Task directions: Verbatim copy without images: repeat the records in full.

Collected data entries:
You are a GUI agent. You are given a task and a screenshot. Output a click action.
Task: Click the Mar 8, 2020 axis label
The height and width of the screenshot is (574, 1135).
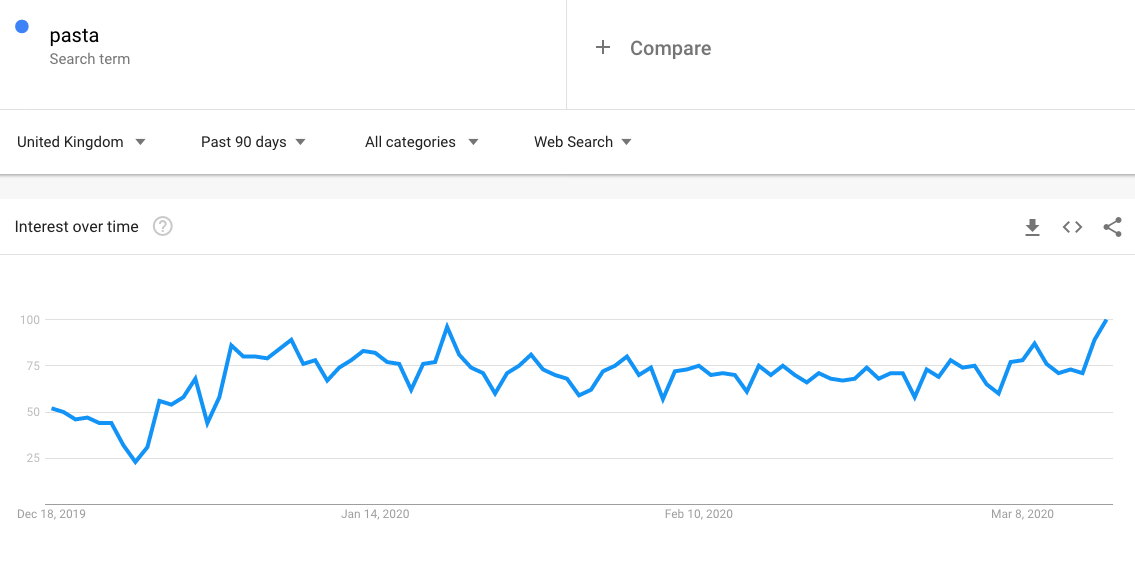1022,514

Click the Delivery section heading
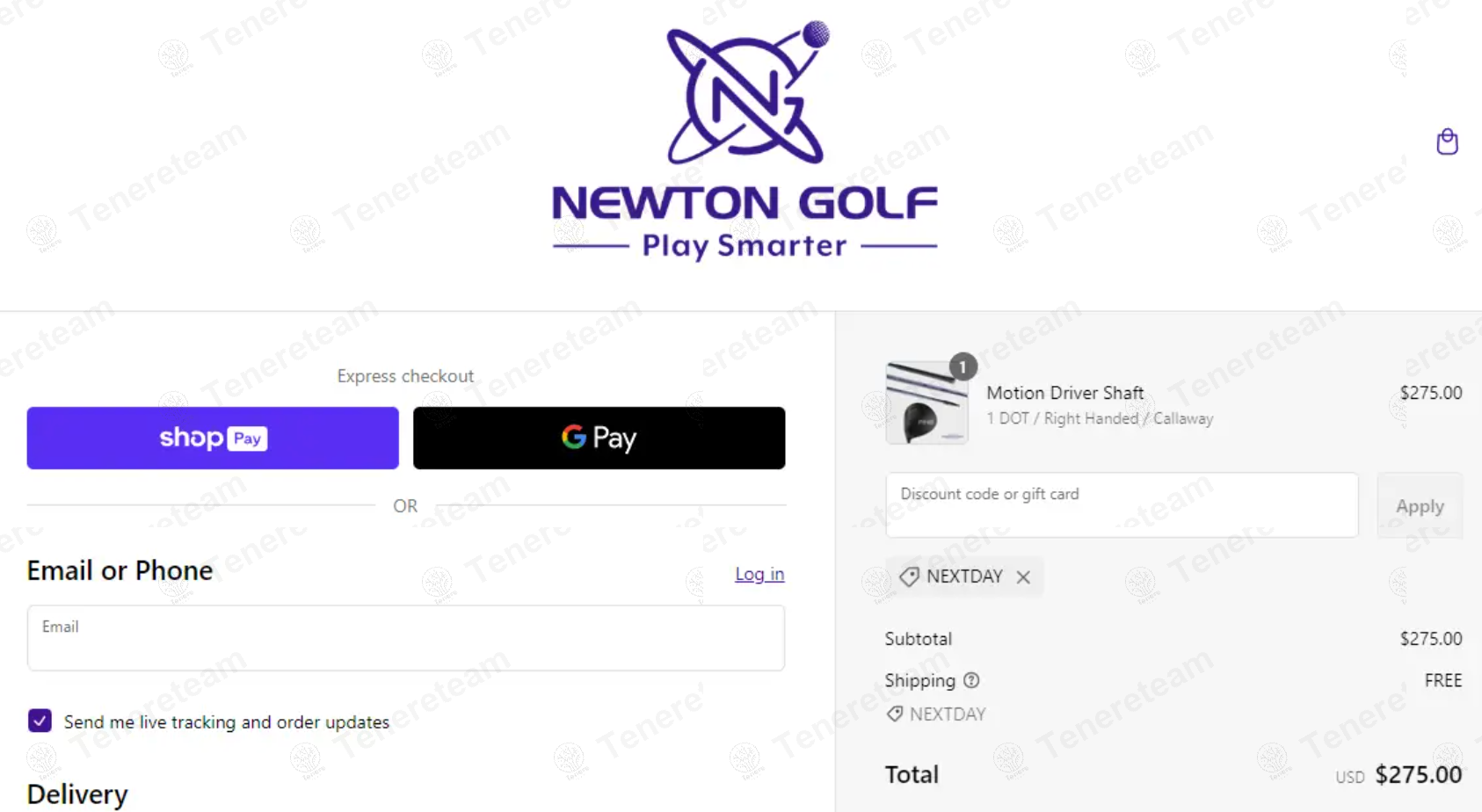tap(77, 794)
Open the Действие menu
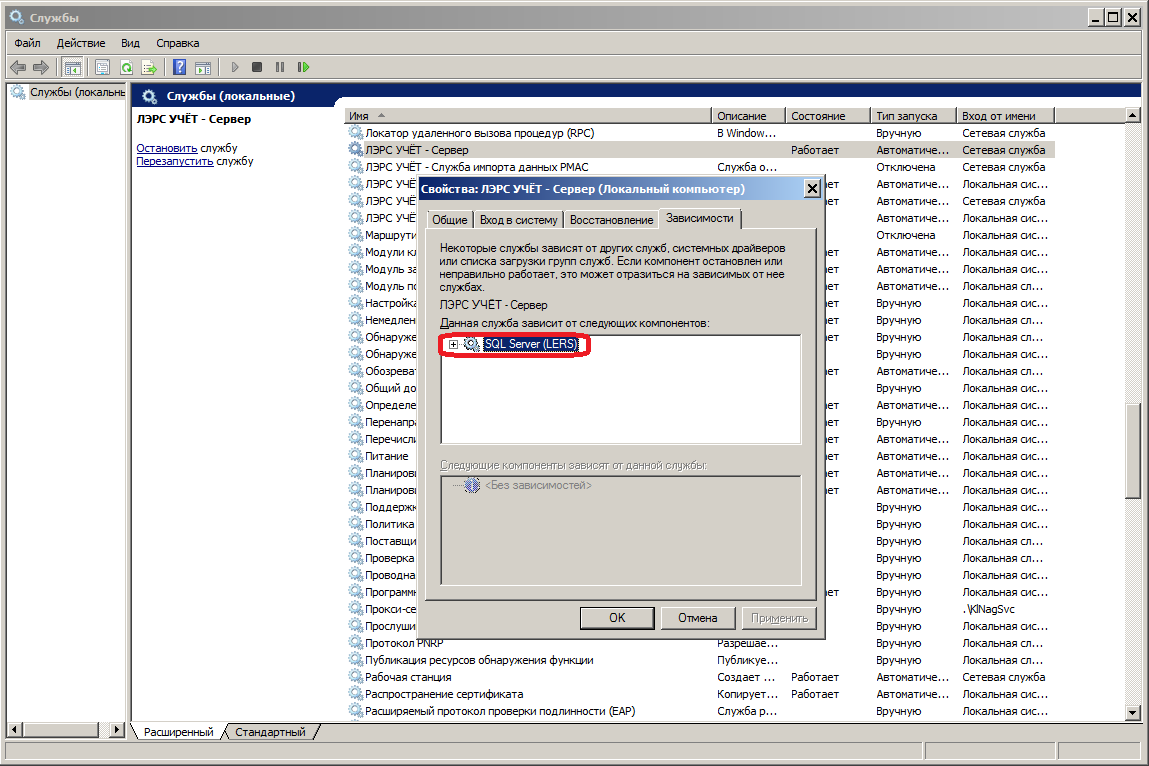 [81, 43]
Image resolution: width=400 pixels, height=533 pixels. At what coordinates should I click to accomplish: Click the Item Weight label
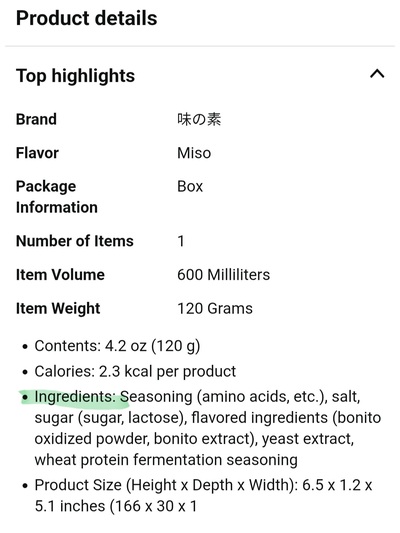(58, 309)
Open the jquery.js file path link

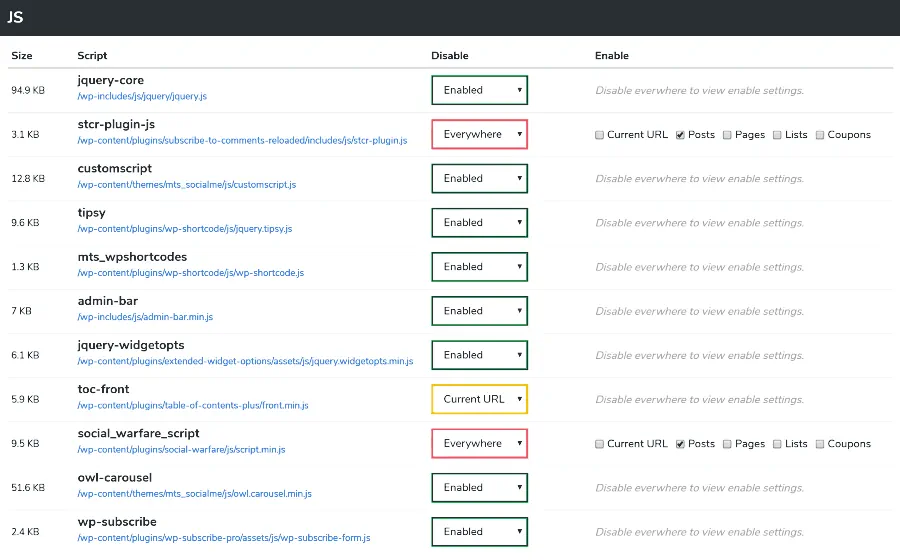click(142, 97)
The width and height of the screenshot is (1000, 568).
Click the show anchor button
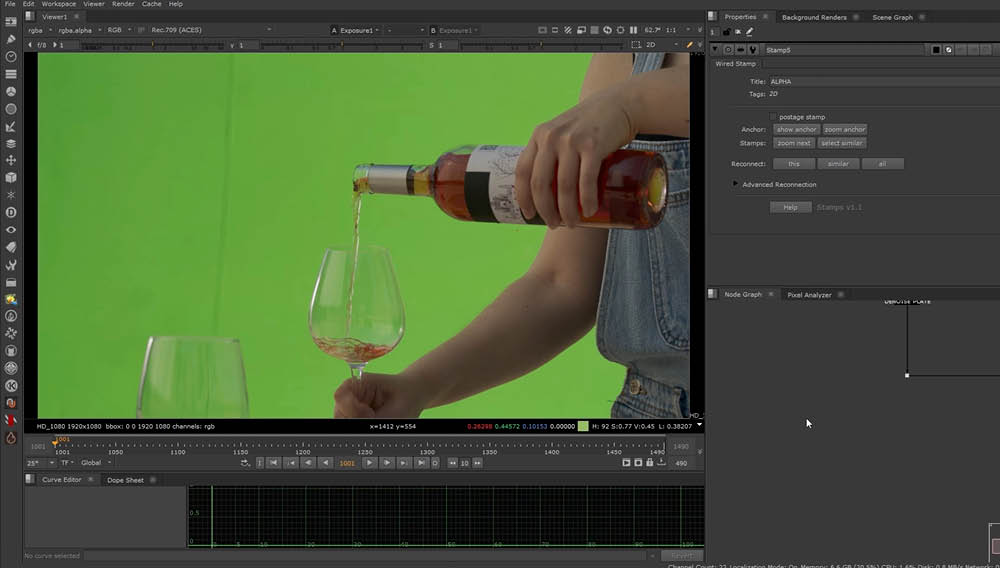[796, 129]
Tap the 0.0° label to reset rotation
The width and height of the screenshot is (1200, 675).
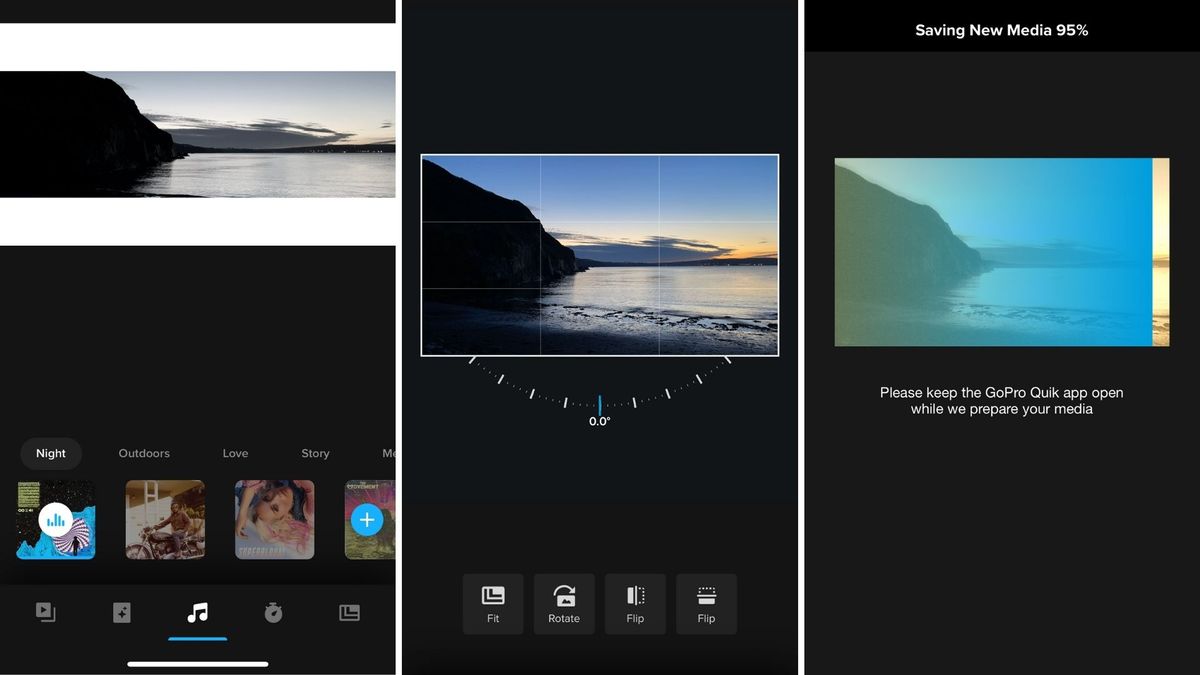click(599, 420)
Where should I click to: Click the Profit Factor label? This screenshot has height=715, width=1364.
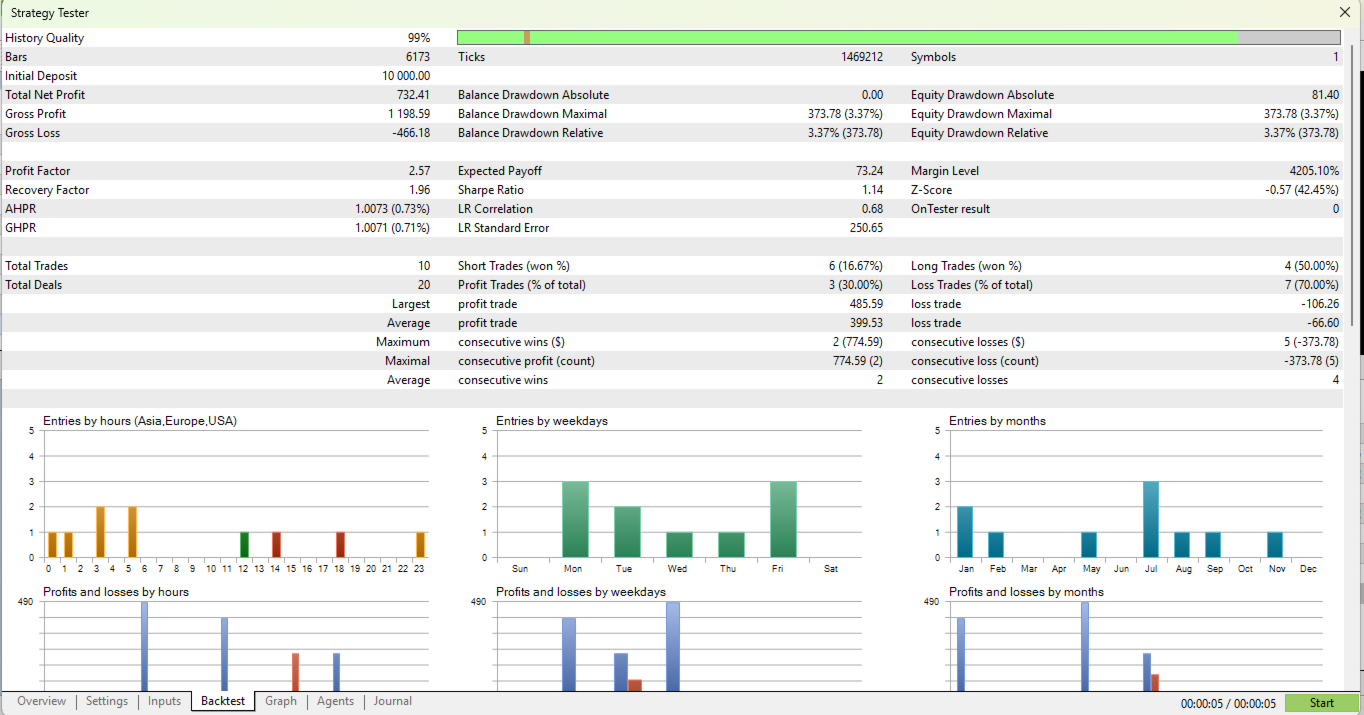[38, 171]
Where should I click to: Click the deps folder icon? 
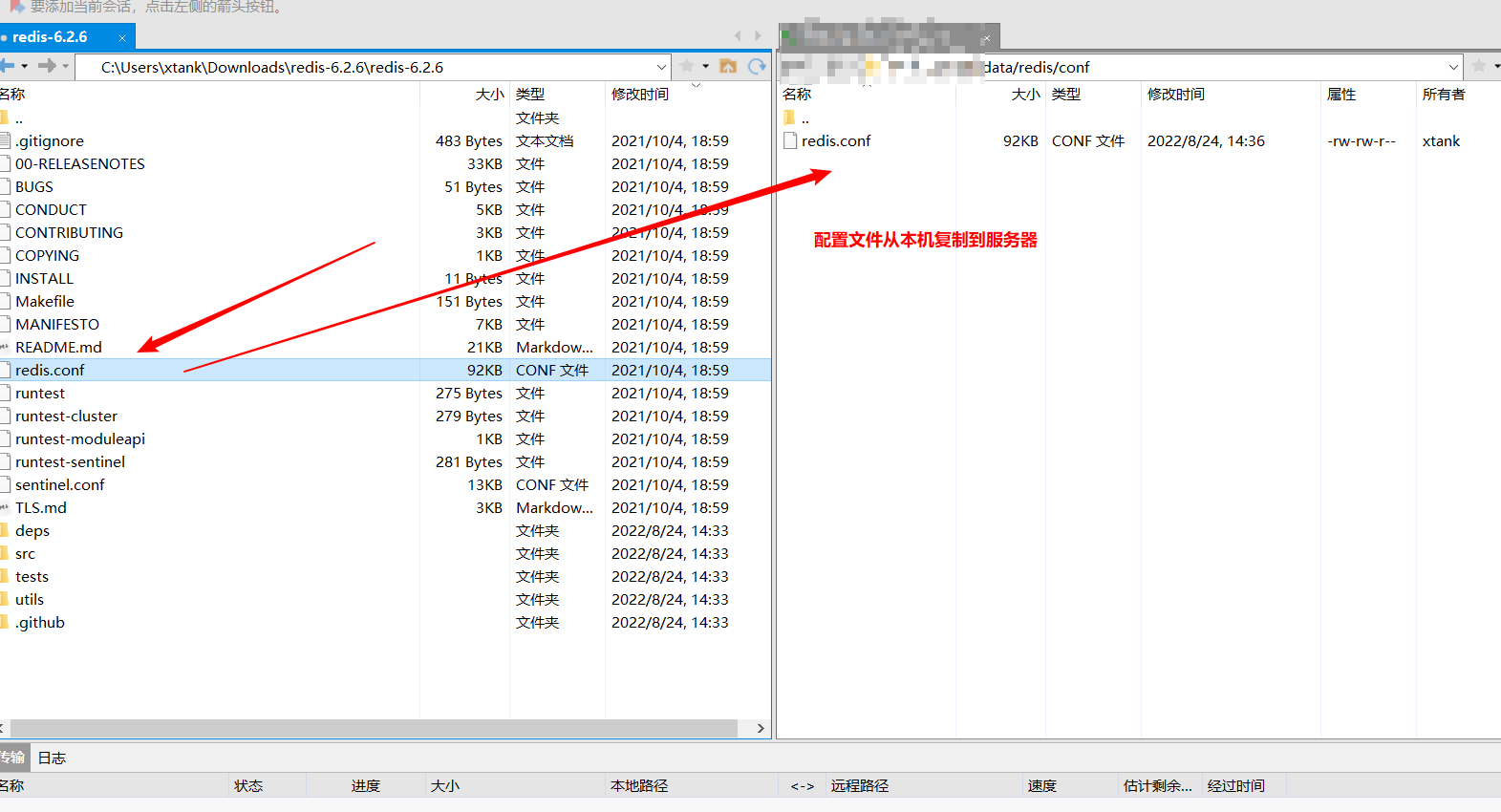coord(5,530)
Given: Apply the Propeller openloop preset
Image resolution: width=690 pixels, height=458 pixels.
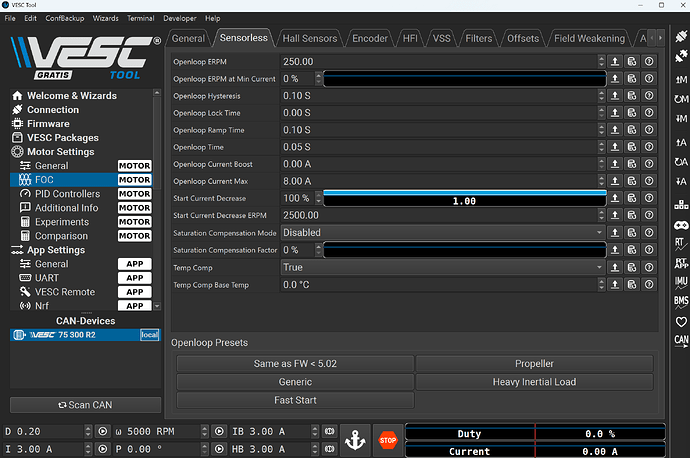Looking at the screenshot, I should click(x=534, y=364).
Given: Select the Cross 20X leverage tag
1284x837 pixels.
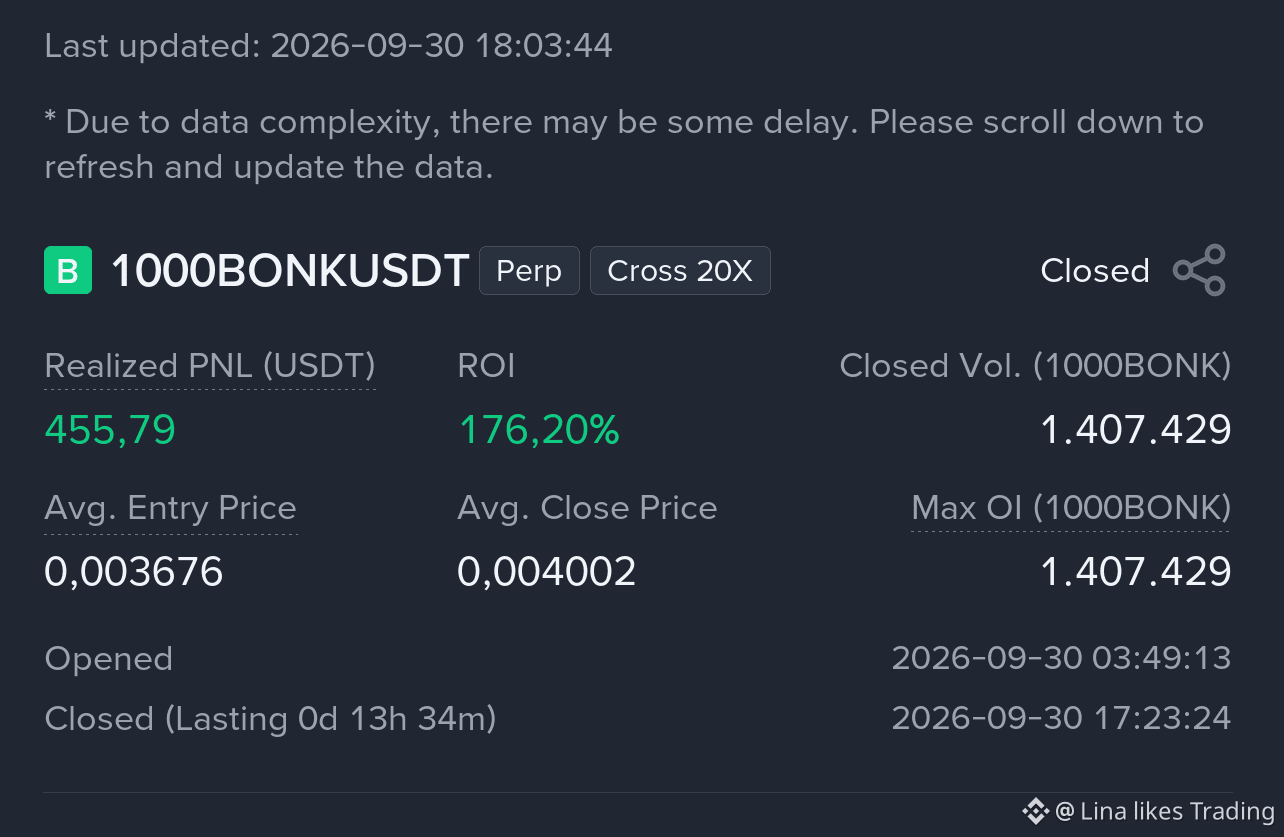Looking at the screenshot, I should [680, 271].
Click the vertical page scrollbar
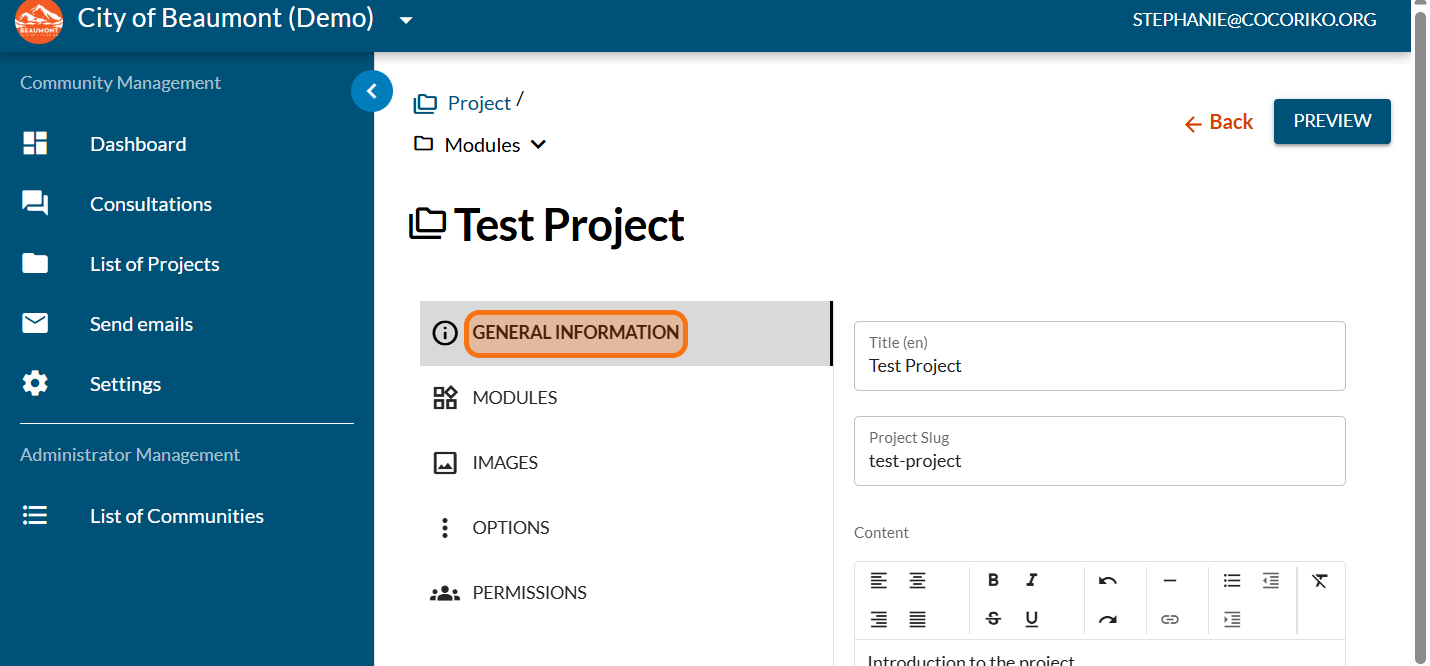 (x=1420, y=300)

Answer box:
You are a GUI agent. You are given a task and a screenshot. Output a click action.
Task: Click the Mar 8, 2020 axis label
The height and width of the screenshot is (574, 1135).
1022,514

Click the Delivery section heading
tap(77, 794)
Open the Действие menu
 [81, 43]
Image resolution: width=400 pixels, height=533 pixels. At what coordinates should I click to accomplish: Click the Item Weight label
(58, 309)
Open the jquery.js file path link

click(142, 97)
The width and height of the screenshot is (1000, 568).
Click the show anchor button
[796, 129]
Tap the 0.0° label to reset rotation
The width and height of the screenshot is (1200, 675).
click(599, 420)
Where should I click to: Click the Profit Factor label? This screenshot has height=715, width=1364.
[38, 171]
Where should I click to: Click the deps folder icon? 
coord(5,530)
Given: Apply the Propeller openloop preset
Image resolution: width=690 pixels, height=458 pixels.
Looking at the screenshot, I should click(x=534, y=364).
Given: Select the Cross 20X leverage tag
1284x837 pixels.
Looking at the screenshot, I should [680, 271].
Click the vertical page scrollbar
 (x=1420, y=300)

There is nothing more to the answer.